[Collected data]
+---+

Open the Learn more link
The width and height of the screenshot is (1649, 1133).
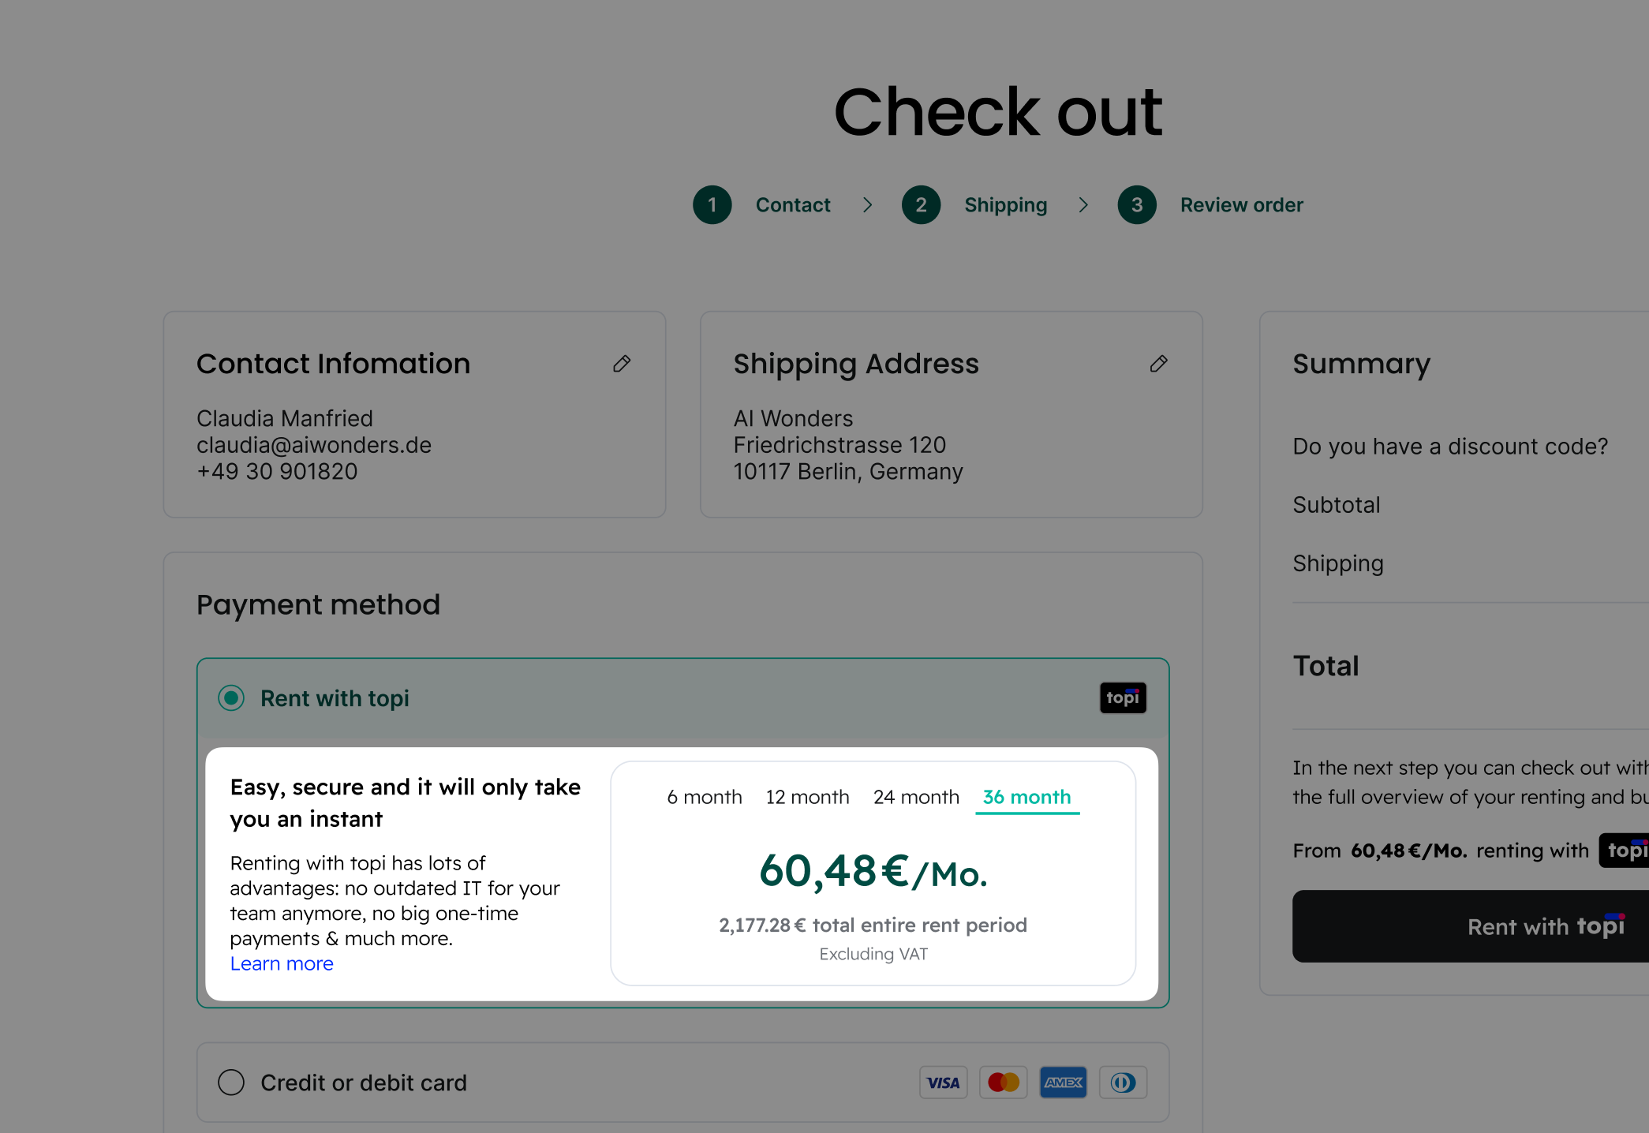tap(282, 963)
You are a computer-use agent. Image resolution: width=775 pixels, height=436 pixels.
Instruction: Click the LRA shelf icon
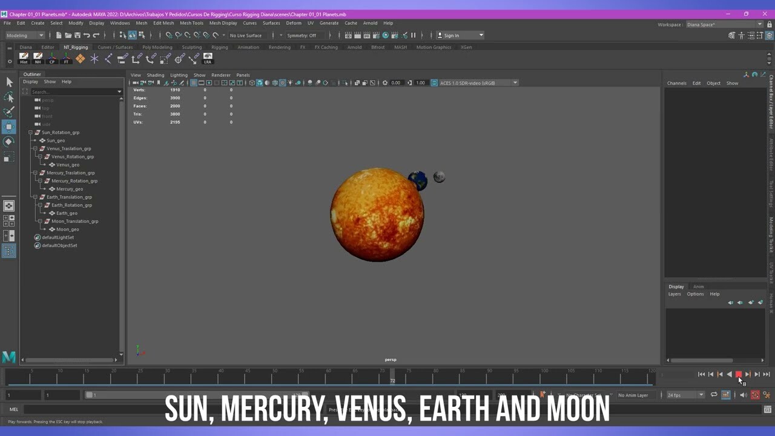208,58
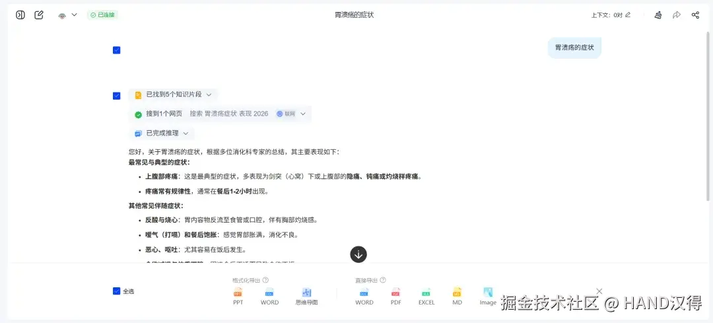Image resolution: width=713 pixels, height=323 pixels.
Task: Expand the 搜到1个网页 search result
Action: click(x=220, y=114)
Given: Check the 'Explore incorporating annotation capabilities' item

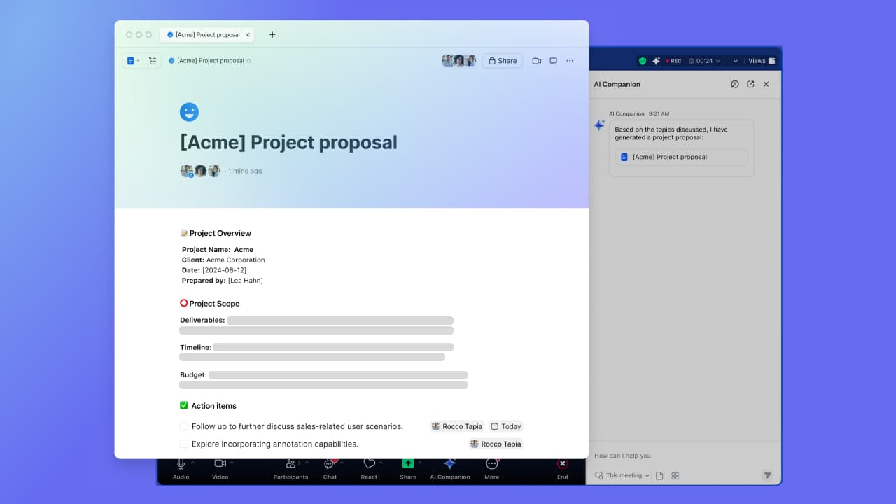Looking at the screenshot, I should click(x=184, y=444).
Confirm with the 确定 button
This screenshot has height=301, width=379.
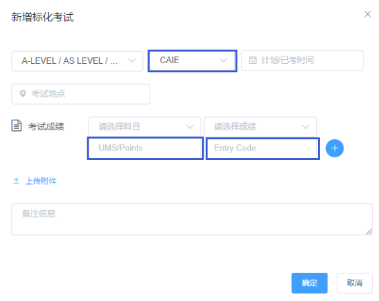[x=309, y=283]
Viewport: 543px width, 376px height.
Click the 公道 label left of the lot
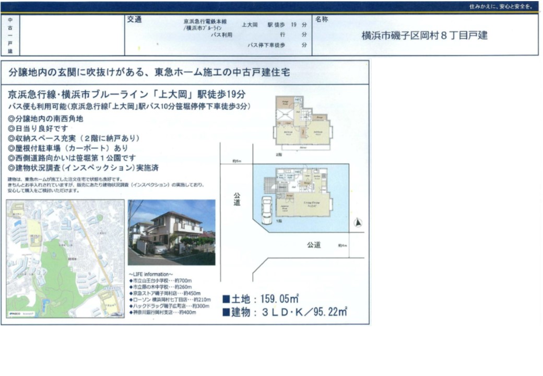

+---+

Exercise> Omitting all images, retype each line of the records precisely.

Response for this exercise>
Open the Learn more link
The width and height of the screenshot is (1649, 1133).
tap(282, 963)
You are a computer-use agent. Image resolution: width=775 pixels, height=436 pixels.
Instruction: Click the LRA shelf icon
208,58
Image resolution: width=713 pixels, height=323 pixels.
Task: Expand the 搜到1个网页 search result
Action: click(x=220, y=114)
Given: Check the 'Explore incorporating annotation capabilities' item

Looking at the screenshot, I should click(x=184, y=444).
Confirm with the 确定 button
This screenshot has height=301, width=379.
[x=309, y=283]
Viewport: 543px width, 376px height.
Click the 公道 label left of the lot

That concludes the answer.